For the sake of this article, the list between TOP_OF_PIPE_BIT and BOTTOM_OF_PIPE_BIT is what we’re going to discuss. So what does source and target mean in the context of a barrier? You can think of it as the “producer” and the “consumer” stage – the source being the producer, and the target stage being the consumer. By specifying the source and target stages, you tell the driver what operations need to finish before the transition can execute, and what must not have started yet.

A slow barrier, specifying the bottom of the pipe as the source stage and the top of pipe as the target stage. This will wait for everything to finish and block any work from starting. — Example 1: a slow barrier, specifying the bottom of the pipe as the source stage and the top of pipe as the target stage.

Let’s look first at the simplest case, which is a barrier which specifies BOTTOM_OF_PIPE_BIT as the source stage and TOP_OF_PIPE_BIT as the target stage (Example 1). The source code for this would be something like:


vkCmdPipelineBarrier(
    commandBuffer,
    VK_PIPELINE_STAGE_BOTTOM_OF_PIPE_BIT, // source stage
    VK_PIPELINE_STAGE_TOP_OF_PIPE_BIT,    // destination stage
    /* remaining parameters omitted */);

This transition expresses that every command currently in flight on the GPU needs to finish, then the transition is executed, and no command may start before it finishes transitioning. This barrier will wait for everything to finish and block any work from starting. That’s generally not ideal because it introduces an unnecessary pipeline bubble.
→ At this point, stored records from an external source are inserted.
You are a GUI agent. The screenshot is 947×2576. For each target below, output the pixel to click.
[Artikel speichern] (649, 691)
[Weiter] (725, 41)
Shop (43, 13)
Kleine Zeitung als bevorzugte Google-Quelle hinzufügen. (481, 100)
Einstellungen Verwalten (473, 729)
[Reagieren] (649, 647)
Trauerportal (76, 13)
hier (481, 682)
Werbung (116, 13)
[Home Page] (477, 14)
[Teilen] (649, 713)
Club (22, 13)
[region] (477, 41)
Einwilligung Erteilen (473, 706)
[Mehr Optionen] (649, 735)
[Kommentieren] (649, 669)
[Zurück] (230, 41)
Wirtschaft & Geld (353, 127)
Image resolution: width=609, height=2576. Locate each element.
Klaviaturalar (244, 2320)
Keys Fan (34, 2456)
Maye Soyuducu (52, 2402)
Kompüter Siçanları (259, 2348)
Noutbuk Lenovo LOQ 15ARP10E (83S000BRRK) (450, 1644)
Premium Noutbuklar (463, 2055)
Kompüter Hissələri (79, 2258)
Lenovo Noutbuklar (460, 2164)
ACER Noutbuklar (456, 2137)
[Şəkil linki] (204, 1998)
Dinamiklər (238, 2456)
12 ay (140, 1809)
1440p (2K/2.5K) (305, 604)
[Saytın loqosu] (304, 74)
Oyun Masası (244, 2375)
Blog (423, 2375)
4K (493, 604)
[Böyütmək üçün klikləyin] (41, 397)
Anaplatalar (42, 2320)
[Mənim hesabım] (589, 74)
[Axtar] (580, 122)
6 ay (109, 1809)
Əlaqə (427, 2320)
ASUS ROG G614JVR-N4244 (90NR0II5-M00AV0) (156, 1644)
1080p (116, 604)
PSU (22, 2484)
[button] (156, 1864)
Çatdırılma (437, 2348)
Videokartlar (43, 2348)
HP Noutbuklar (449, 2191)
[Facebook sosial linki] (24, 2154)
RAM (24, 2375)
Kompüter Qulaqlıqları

Imagine you have a vertex shader that also stores data via an imageStore and a compute shader that wants to consume it. In this case you wouldn’t want to wait for a subsequent fragment shader to finish as this can take a long time to complete. You really want the compute shader to start as soon as the vertex shader is done. The way to express this is to set the source stage -the producer- to VERTEX_SHADER_BIT and the target stage -the consumer- to COMPUTE_SHADER_BIT (Example 2).


vkCmdPipelineBarrier(
    commandBuffer,
    VK_PIPELINE_VERTEX_SHADER_BIT,     // source stage
    VK_PIPELINE_COMPUTE_SHADER_BIT,    // destination stage
    /* remaining parameters omitted */);

If you write to a render target and read from it in a fragment shader, the stages would be VK_PIPELINE_STAGE_COLOR_ATTACHMENT_OUTPUT_BIT as the source and VK_PIPELINE_STAGE_FRAGMENT_SHADER_BIT as the destination – typical for G-Buffer rendering. For shadow maps, the source would be VK_PIPELINE_STAGE_LATE_FRAGMENT_TESTS_BIT. Another typical example is copying data – you produce the data through a copy, so the source stage would be set to VK_PIPELINE_STAGE_TRANSFER_BIT, and the destination to the stage where you need it. For vertex buffers, this would be for instance VK_PIPELINE_STAGE_VERTEX_INPUT_BIT.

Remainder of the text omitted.